Birame Dah Abeid a ensuite dénoncé les exactions subies par la paysannerie locale au niveau de la région du Trarza, notamment les masses laborieuses haratines et négro-mauritaniennes, les véritables exploitants des terres agricoles, a-t-il soutenu en substance. Selon lui, les terres de la Chemama sont bradées au profit d’une oligarchie dont le seul lien à la terre est spéculatif.

Birame Dah Abeid et à sa gauche Oumar Ould Yali – Crédit Aidara

Pour déposséder des terres ancestrales dévolues au cours de plusieurs siècles par la voie traditionnelle, l’administration qui est la seule distributrice de documents administratifs qu’elle octroie selon ses désirs, utilise selon lui, ce prétexte pour déloger des habitats entiers au profit d’une classe prédatrice. Puissants commis de l’Etat, hauts gradés de l’armée, puissants commerçants et chefs tribaux et religieux auraient ainsi récupéré la quasi-totalité des terres agricoles de la Chemama, réduisant les anciens propriétaires en ouvriers agricoles, selon ses dires.

C’est à travers ces terres, dira-t-il en substance, que se sont engouffrés les milliards de prêts qui n’ont jamais été remboursés du défunt Union des banques de développement (UBD) et du Crédit Bancaires dont le lourd passif a été soldé par la volonté du Prince.
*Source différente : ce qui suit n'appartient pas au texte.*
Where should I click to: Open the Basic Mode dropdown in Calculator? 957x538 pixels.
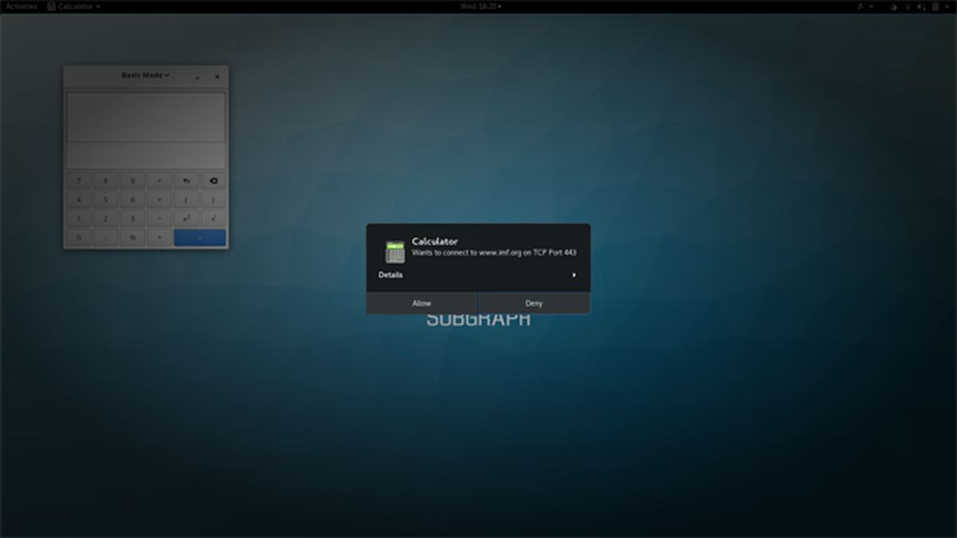[145, 76]
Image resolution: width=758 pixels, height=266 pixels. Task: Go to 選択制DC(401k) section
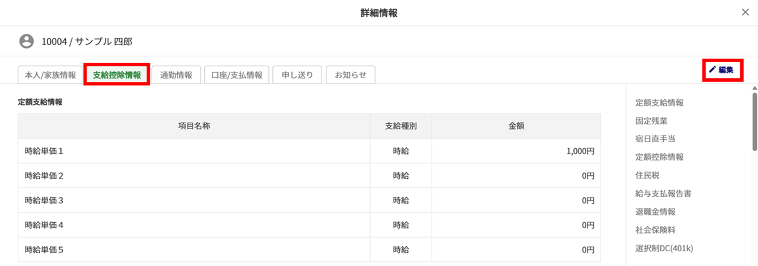[x=663, y=248]
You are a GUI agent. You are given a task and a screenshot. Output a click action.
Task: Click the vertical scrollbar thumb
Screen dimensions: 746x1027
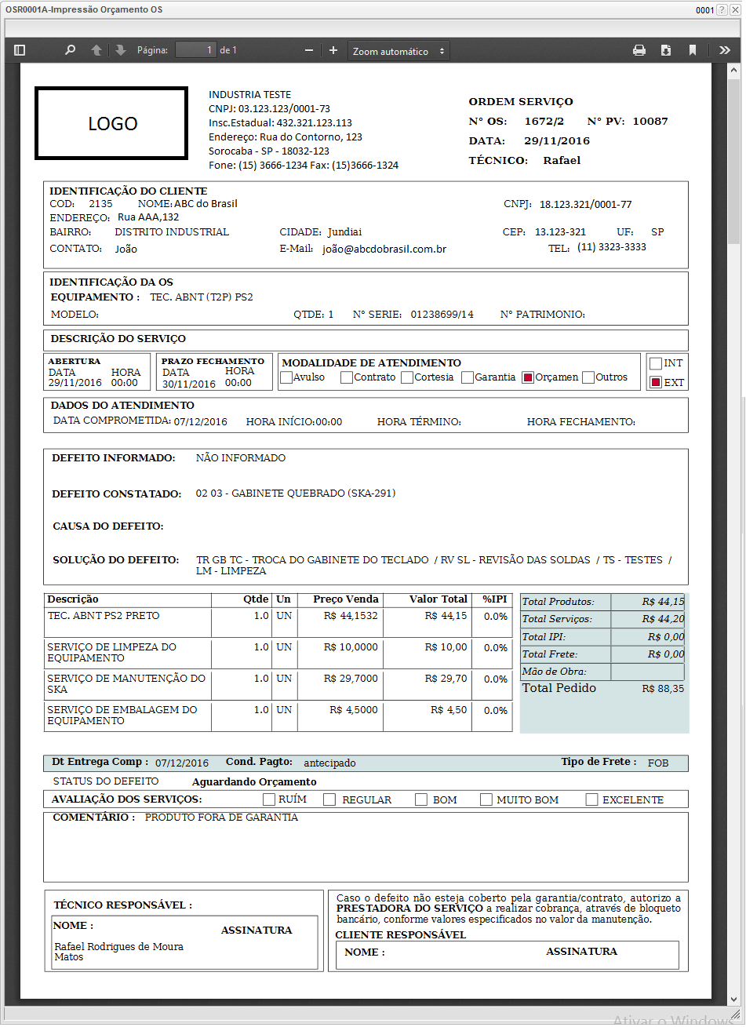(x=733, y=157)
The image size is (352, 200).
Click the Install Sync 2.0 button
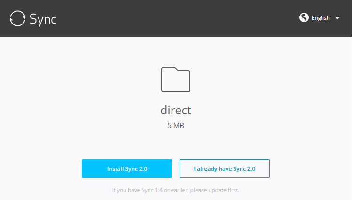127,168
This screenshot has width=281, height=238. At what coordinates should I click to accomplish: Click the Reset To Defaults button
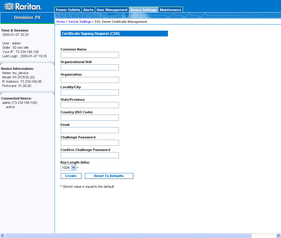(x=109, y=176)
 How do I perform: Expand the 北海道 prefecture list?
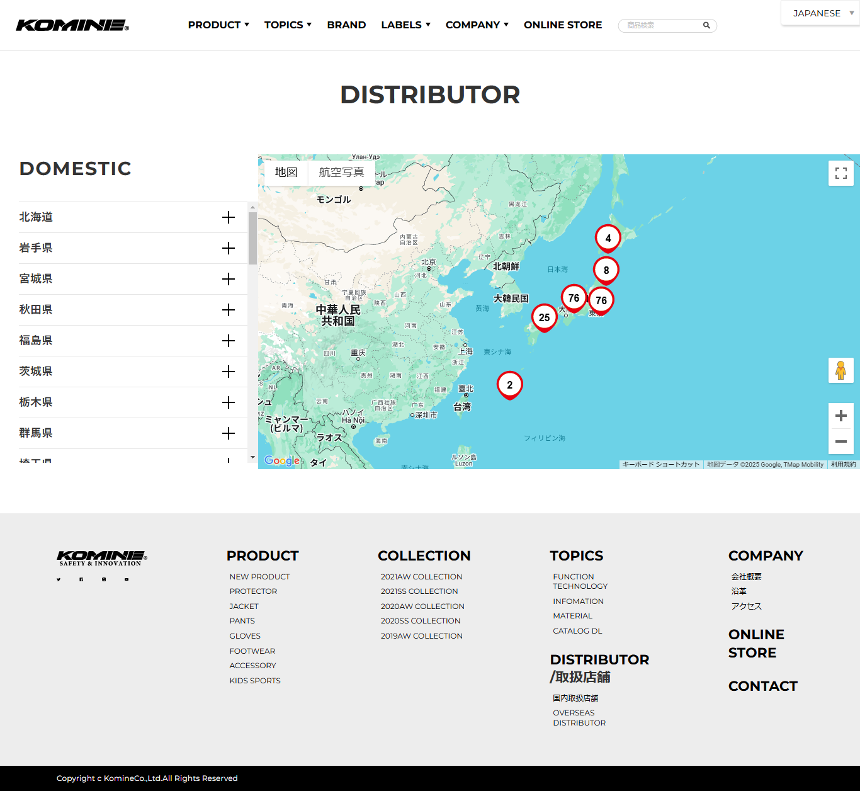(228, 217)
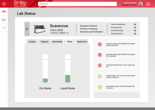Toggle Track Connectivity switch
The width and height of the screenshot is (155, 110).
135,24
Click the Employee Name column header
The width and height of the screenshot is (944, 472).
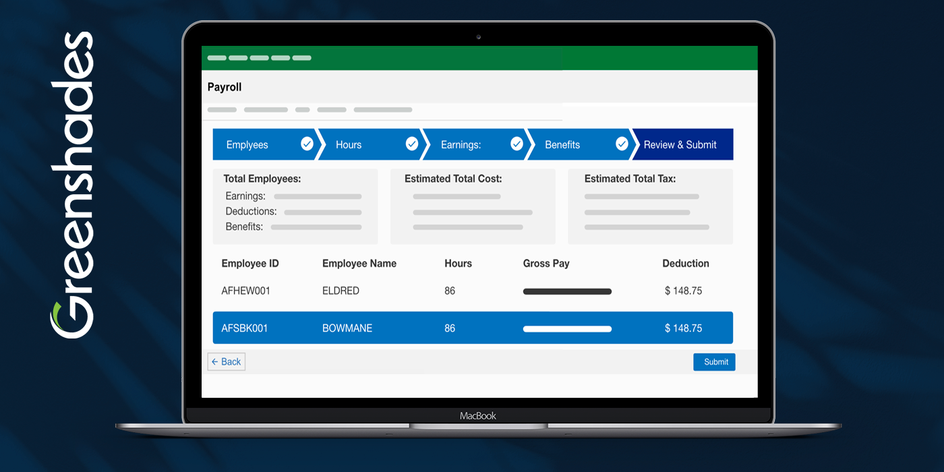click(x=359, y=264)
L’exemple du village de Niawlé a été cité en exemple, soulignant que ces habitants ont été dépossédés de leurs terres agricoles, réduisant plus de 300 famille à cultiver un espace de 20 hectares au lieu des centaines qu’elles possédaient, la même superficie qui a été accordée à un homme d’affaires.

Merci Ghazouani

Contrairement à ceux qui affirment que le Président Mohamed Cheikh Ghazouani n’a rien fait, Birame croit pour sa part qu’il a accompli ce qu’aucun de ses prédécesseurs n’a fait. Bref, pour lui, Ghazouani a beaucoup fait. La preuve, dira-t-il en substance, les rangs du mouvement IRA et du parti RAG se sont beaucoup élargis lorsque l’arme de la terreur a disparu et qu’ils sont désormais autorisés à mener leurs activités sans aucune contrainte ni entrave.
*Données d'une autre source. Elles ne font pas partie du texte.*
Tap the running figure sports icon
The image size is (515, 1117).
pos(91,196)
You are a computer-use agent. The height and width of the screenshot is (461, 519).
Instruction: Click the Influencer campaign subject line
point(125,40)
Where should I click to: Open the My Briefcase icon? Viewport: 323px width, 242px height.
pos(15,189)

La disparition de la peur et de la répression a aussi permis selon lui, à beaucoup de personnes qui hésitaient à adhérer au parti RAG ou à IRA, à manifester ouvertement leur choix. Mais surtout, souligne Birame, Ghazouani a beaucoup contribué à sa dédiabolisation et fait oublier le monstre longtemps brandi par le régime précédent pour faire peur. « En m’ouvrant les portes du Palais présidentiel et en m’accordant souvent des audiences, le président Ghazouani a incité beaucoup à me reconnaître en tant que personnalité et notable avec qui il est possible de discuter » a-t-il illustré.

« Voter pour moi et vos terres vous seront restituées »

Enfin, après avoir écouté les doléances des congressistes, Birame a conclu ses interventions en demandant à ses partisans de s’armer de sincérité et d’abnégation, en se lançant sans coup férir dans une vaste campagne de sensibilisation pour son élection au poste de président de la République. En hassaniya, en wolof, pulaar et en français, Birame a déclaré que si les populations du Trarza veulent récupérer leurs terres spoliées, elles n’ont qu’à œuvrer pour son élection à la magistrature suprême en s’armant de la carte d’électeur et en s’inscrivant et en inscrivant massivement leurs proches sur les listes électorales.

Le Congrès se poursuit dimanche 6 mars avec des recommandations très attendues.